Part of the challenge is that performance scaling is more complex than it might seem. For simplicity’s sake, let’s divide scalability into two functions: scaling out and scaling up.
Scaling Cloud Resources
When we talk about cloud scalability we are usually referring to the idea of scaling out. This function allows you to meet performance demands by increasing the number of separate virtual instances of a solution. For example, it allows you to automatically spin up and deploy more firewall instances as traffic loads spike, and then discard them when traffic returns to normal.
Scaling out is not just about performance, however, but the price of performance as well. For example, a higher performance solution means you don’t have to purchase additional firewall instances out of the cloud marketplace as often as you would with a slower solution. This can be critical for managing expenses while still meeting capacity requirements. And performance, even on software running on identical hardware, can be affected by two things: design and software optimization.
Architectural Design Impacts Performance
The other kind of scalability that we often overlook is scaling up. This refers to the size of the virtual hardware that a software solution runs on, measured in the number of cores a VM uses. Simple VMs utilize a single core, and they scale up from there by doubling the number of cores a VM uses (1, 2, 4, 8, etc.) Determining how large a VM you need in order to effectively run your security solution is one of the more important considerations an organization makes when designing their cloud environment. However, scaling up can be significantly affected by how efficiently a solution is able to use available processing power, often referred to as performance per core. If you require a large, multi-core CPU VM, for example, it is vital to understand how much throughput a software solution is actually able to provide for each core you are paying for.
Scaling up is a perfect example of how things that may look the same on the surface—i.e. all vendors may run their solutions on the same VM—can really be quite different in their practical application. The truth is, not all software is architected the same.
Running software on a VM requires an architecture built around a management plane and a data plane. The way different vendors architecture how they distribute those requirements can vary widely. For example, the architecture of many vendors requires that they dedicate an entire core for management—usually, one in four. So, if you buy a two-core system to run their service on, only half of those resources are available for processing traffic and data. And as you scale up, never less than 25 percent of core resources are available for processing data. Vendor software that uses this one-in-four architectural model can have a significant impact on performance. Likewise, many vendors have engineered their software to pin a single session (IKE SA) to a single core rather than being able to distribute IPSec traffic across multiple cores. This architectural design approach also results in diminishing returns for every additional core beyond one.
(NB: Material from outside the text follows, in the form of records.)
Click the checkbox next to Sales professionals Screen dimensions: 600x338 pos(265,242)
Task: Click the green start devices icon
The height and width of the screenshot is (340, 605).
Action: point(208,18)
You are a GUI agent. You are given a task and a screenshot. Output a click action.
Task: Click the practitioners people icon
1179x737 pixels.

Basically, all computing prefers a parallel architecture built around factors of two (2, 4, 8, 16, 32…) This enables maximum efficiency and impacts potential performance. Effectively using parallelization is an important reason why one vendor is able to achieve greater performance than another in the same cloud environment. However, because of software architectural choices, often made by vendors without experience in the development of custom hardware, many vendors assign a dedicated core to control plane management.
This design strategy breaks the parallelization model and reduces efficiency and performance. Not only do you have fewer cores available for inspection and processing, but only having three or six cores available for data inspection, rather than factors of two, seriously impacts the software’s ability to efficiently distribute and process that data, which erodes performance even further.
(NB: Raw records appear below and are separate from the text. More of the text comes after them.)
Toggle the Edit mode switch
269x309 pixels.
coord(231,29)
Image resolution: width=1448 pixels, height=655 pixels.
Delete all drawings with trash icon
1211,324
Not all cloud software is created equal
Some argue that specialized hardware vendors lose their performance advantage in a cloud environment. But full stack optimization can provide a significant boost in performance, even when all other factors are identical. Engineers have to dramatically optimize their software in order for it to achieve necessary performance in a chip. Unfortunately, that sort of optimization across the stack is something that many software vendors never do. Instead, they tend to address the problem by throwing more off-the-shelf CPUs at the problem. Full stack-optimized software can significantly differentiate one vendor from another in the cloud because it directly affects efficiency and performance.
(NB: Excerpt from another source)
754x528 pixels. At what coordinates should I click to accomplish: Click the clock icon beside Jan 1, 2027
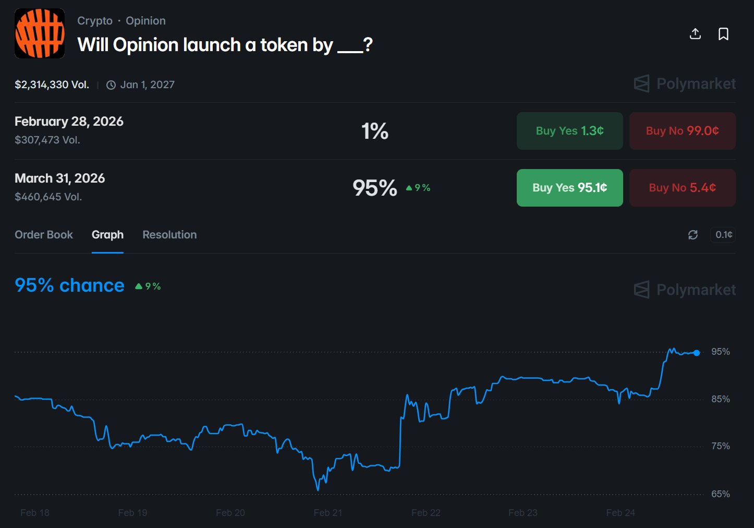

Choosing scalable and high-performance security solutions enables organizations to meet the growing performance demands of today’s digital marketplace. And performance is a critical consideration even when selecting a cloud-based security solution. Higher performing solutions not only enable you to effectively meet growing consumer demands at digital speeds, but they are also more cost-effective. However, not all cloud security solutions are the same. Careful analysis of a vendor’s underlying design and optimization approaches will enable you to select the solution that best meets your organization’s performance and budgetary requirements.